There’s nothing like a home–brewed business..In the past decade, three alumni have taken South Carolina’s craft beer scene from dry to hopping, conditioning the state’s taste for the field and crafting their way into the only industry that can take you from IPA to IPO.
by Sam Wheeler ’05
photography by Leslie McKellar
In less than a decade, South Carolina’s burgeoning craft beer industry has grown from a few amateur craft brewers tinkering in their garages to a full-blown entrepreneurial wave backed by venture capitalists and millions of dollars. Old warehouses and dilapidated buildings have been converted into high-output production facilities packed full of gleaming stainless steel tanks and hordes of locals, thirsty millennials and beer connoisseurs.
And leading this craft beer explosion in South Carolina is a trio of College of Charleston alumni who, like the craft beer industry itself, are defying stereotypes of what successful business proprietors look like. They all blazed a unique path to success, overcoming obstacles and critics in order to pursue their passion. Along the way, they helped create and expand an economically viable, philanthropically motivated and sustainability-minded industry that did not exist in South Carolina only eight years ago.
Jersey Girl
In 2005, Jaime Tenny ’00 and her husband, David Merritt, began to seriously consider opening a craft brewery in the Lowcountry. There was just one problem at the time: Craft breweries as we now know them were illegal in South Carolina, owing to a state law that criminalized the production of beer with an alcohol content of more than 6.2 percent. In other words, South Carolina was missing out on a booming industry that was generating billions of dollars, creating jobs and revitalizing blighted areas in towns and cities all across America.
If you were going to pick a spokesperson to convince South Carolina legislators that the state’s Prohibition-era cap on alcohol content was culturally antiquated and stifling entrepreneurship, Tenny would not have been the obvious choice. She likely wouldn’t have picked herself for the job either. But no one else was stepping up to the plate, so she grabbed a bat and went to work.
While Merritt continued honing his brewing skills, Tenny founded “Pop the Cap South Carolina,” a grassroots initiative aimed at lifting South Carolina’s alcohol content restrictions and creating a legal framework for the production of craft brew in South Carolina.
But her first lobbying trip to the South Carolina Statehouse in 2005 went about as poorly as it possible could have.
“My first trip up there was a joke,” she recalls. “I was a political novice with a New Jersey attitude demanding the right to brew high-gravity beer. I left each legislator a cute little pamphlet that outlined all the reasons why North Carolina’s laws were better than ours.”
As legislators practically laughed her out of Columbia, Tenny recognized that her bull-in-a-china-shop approach needed some refinement. She toned down her Jersey attitude and removed any references to South Carolina’s neighbor to the north from her pitch. “Many of our politicians hate for South Carolina to be compared to any other state, especially North Carolina,” she says.

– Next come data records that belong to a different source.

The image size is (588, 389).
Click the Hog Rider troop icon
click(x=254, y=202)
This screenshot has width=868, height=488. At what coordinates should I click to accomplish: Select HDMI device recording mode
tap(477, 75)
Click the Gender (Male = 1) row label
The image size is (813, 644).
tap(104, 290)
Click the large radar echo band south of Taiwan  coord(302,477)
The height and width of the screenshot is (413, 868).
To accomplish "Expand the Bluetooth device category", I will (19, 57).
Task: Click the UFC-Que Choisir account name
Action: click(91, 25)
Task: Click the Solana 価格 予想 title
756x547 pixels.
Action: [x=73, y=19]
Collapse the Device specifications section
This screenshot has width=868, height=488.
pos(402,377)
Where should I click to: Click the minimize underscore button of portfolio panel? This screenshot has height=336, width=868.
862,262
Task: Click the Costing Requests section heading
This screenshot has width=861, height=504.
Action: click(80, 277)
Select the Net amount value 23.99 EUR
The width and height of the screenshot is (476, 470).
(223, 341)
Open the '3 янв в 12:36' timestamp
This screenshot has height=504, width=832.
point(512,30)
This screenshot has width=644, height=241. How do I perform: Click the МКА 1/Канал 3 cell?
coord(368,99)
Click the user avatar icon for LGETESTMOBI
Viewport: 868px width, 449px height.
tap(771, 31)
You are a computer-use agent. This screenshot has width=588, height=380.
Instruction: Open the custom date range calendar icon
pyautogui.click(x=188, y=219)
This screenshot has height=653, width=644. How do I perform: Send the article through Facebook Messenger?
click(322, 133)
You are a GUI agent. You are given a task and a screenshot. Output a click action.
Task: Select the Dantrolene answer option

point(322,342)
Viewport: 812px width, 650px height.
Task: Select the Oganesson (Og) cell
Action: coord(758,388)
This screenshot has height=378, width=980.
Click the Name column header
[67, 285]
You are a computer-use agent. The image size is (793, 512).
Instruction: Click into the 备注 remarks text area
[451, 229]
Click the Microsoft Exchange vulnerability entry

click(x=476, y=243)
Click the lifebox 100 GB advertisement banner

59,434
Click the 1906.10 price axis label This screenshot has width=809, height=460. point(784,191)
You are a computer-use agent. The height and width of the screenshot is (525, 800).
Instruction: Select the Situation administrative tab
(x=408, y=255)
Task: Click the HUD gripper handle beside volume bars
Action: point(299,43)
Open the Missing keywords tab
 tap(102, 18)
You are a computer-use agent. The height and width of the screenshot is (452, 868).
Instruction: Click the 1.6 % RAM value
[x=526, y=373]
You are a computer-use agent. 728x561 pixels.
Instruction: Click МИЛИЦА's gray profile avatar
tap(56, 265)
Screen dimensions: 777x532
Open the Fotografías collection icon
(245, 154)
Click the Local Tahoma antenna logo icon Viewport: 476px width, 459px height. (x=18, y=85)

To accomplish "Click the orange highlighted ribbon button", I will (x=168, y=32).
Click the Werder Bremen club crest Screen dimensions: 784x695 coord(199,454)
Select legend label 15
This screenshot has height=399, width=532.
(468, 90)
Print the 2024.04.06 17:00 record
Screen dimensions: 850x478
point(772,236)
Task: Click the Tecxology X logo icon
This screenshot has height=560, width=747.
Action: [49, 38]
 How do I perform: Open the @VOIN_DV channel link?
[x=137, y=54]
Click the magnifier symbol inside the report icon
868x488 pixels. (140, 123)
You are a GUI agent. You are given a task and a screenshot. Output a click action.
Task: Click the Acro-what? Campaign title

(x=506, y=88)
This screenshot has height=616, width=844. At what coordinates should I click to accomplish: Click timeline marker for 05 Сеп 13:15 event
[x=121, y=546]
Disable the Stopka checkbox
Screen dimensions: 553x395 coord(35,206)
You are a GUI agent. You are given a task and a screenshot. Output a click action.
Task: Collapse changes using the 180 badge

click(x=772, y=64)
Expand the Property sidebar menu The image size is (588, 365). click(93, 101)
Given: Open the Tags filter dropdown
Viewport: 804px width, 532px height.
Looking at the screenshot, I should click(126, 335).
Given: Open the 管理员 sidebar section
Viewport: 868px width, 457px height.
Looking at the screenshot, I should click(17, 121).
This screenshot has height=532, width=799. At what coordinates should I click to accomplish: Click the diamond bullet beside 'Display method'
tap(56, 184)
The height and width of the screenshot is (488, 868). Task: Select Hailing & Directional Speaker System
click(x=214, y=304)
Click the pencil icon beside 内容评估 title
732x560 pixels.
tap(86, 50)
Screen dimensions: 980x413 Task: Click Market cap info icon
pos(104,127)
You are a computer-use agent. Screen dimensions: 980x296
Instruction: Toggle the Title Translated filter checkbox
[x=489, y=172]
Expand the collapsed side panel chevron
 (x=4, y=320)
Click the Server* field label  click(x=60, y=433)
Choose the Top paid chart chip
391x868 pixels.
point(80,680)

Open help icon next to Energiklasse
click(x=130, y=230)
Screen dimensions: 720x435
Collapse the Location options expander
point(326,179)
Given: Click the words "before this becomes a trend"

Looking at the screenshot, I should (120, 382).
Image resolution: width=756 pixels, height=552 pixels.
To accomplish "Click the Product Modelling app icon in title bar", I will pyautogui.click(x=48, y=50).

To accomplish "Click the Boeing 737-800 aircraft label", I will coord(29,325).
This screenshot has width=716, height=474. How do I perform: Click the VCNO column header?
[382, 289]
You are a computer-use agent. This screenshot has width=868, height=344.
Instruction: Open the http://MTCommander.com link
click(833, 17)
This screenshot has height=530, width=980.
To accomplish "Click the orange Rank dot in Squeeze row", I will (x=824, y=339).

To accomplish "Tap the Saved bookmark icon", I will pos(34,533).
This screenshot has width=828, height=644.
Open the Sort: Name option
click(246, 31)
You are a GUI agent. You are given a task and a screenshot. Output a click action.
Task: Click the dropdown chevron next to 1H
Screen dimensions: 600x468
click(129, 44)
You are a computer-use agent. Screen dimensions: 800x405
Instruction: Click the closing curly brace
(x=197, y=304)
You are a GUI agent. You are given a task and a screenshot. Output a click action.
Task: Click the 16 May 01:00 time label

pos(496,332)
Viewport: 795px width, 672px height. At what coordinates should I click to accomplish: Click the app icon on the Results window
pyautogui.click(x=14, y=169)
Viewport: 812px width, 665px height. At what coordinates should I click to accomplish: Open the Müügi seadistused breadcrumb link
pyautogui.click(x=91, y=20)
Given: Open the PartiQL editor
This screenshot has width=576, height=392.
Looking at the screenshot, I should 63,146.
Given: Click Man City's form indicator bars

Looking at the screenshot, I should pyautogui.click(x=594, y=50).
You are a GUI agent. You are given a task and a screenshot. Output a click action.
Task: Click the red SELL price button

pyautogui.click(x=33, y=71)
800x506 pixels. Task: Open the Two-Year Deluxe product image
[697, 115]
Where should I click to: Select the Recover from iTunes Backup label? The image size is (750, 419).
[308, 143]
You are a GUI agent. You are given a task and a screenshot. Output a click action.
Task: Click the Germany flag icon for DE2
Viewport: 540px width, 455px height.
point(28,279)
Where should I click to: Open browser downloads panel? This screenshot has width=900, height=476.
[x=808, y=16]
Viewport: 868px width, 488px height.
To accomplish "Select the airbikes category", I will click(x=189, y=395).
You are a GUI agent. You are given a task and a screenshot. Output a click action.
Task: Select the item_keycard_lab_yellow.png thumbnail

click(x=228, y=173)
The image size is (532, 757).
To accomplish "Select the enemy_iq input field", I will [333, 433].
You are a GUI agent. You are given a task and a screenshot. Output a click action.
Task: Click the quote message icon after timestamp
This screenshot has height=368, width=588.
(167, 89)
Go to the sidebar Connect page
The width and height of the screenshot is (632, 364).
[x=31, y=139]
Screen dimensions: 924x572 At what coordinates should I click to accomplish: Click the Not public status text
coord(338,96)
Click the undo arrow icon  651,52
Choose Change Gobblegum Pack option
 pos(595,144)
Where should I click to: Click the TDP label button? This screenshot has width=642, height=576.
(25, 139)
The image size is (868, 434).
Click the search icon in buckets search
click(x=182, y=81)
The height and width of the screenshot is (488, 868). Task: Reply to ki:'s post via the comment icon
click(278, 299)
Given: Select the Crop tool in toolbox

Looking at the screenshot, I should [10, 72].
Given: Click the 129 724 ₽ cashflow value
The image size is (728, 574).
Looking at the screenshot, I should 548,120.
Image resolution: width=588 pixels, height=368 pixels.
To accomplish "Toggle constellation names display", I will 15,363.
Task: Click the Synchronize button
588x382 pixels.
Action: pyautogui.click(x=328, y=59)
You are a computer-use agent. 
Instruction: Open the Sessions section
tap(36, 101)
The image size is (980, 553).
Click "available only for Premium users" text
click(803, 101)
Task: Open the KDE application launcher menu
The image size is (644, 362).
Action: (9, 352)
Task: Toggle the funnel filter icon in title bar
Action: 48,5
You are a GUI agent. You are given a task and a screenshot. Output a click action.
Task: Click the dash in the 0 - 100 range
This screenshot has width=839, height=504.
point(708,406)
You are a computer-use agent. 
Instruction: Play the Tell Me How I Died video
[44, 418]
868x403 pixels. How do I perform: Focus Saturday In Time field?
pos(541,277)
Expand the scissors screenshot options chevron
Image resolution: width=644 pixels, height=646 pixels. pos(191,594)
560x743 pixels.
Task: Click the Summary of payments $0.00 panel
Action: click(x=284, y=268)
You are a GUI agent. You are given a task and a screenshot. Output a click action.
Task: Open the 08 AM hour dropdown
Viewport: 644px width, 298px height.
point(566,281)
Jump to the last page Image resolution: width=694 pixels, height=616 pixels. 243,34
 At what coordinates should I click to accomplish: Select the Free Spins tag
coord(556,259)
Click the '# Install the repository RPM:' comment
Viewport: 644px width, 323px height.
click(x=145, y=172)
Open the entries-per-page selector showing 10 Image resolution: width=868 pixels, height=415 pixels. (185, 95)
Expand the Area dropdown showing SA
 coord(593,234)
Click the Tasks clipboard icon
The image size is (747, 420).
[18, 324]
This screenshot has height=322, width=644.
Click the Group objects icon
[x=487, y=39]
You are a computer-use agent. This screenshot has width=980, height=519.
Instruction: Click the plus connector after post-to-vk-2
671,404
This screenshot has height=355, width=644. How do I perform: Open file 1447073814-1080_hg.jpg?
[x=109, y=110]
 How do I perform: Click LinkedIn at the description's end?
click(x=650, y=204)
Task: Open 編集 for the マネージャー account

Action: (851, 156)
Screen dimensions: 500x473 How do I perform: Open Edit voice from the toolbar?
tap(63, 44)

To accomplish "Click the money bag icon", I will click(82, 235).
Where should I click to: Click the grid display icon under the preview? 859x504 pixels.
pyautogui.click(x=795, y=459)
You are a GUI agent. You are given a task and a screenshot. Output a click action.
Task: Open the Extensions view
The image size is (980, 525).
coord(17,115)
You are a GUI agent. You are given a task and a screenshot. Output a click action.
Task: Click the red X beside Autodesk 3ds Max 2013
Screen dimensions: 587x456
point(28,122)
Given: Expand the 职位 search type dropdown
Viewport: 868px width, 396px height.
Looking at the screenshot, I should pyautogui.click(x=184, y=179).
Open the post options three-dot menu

While rounds two through 19 of her lobbying bout didn’t fare much better, she eventually struck on the right chord – economic impact. The ears of even the most conservative and close-minded politician will perk up at talk of tax revenue and jobs. Tenny argued that by outlawing craft beer production, South Carolina was foregoing hundreds of millions – if not billions – of dollars, and thousands of jobs.
After two years and countless trips between Charleston and Columbia, the same legislators who had scoffed at the moxie of this Jersey girl passed a bill that lifted the alcohol content restriction on beer, effectively birthing the modern craft beer movement in South Carolina.
In 2007, with two young children and a second mortgage on their house, Tenny and Merritt opened North Charleston–based COAST Brewing Company.
But Tenny wasn’t done fighting. She continued to push for legislative reforms to help expand the state’s craft beer industry and make it more competitive with other states. The most recent legislative victory came in 2014 when the South Carolina General Assembly passed a law that allows brewery owners, if they meet certain requirements, to serve an unlimited amount of beer at their production facilities.
Besides ushering in a new era for craft breweries and helping to transform several former industrial warehouses into popular local watering holes, the easing of on-site consumption rules helped the industry generate an economic impact of nearly $450 million in South Carolina, according to 2014 figures from the Brewers Association.
Compare that with the $1.1 billion, $1.2 billion and $4.5 billion generated in Georgia, North Carolina and Pennsylvania, respectively, and it is easy to see the potential that Tenny saw years ago.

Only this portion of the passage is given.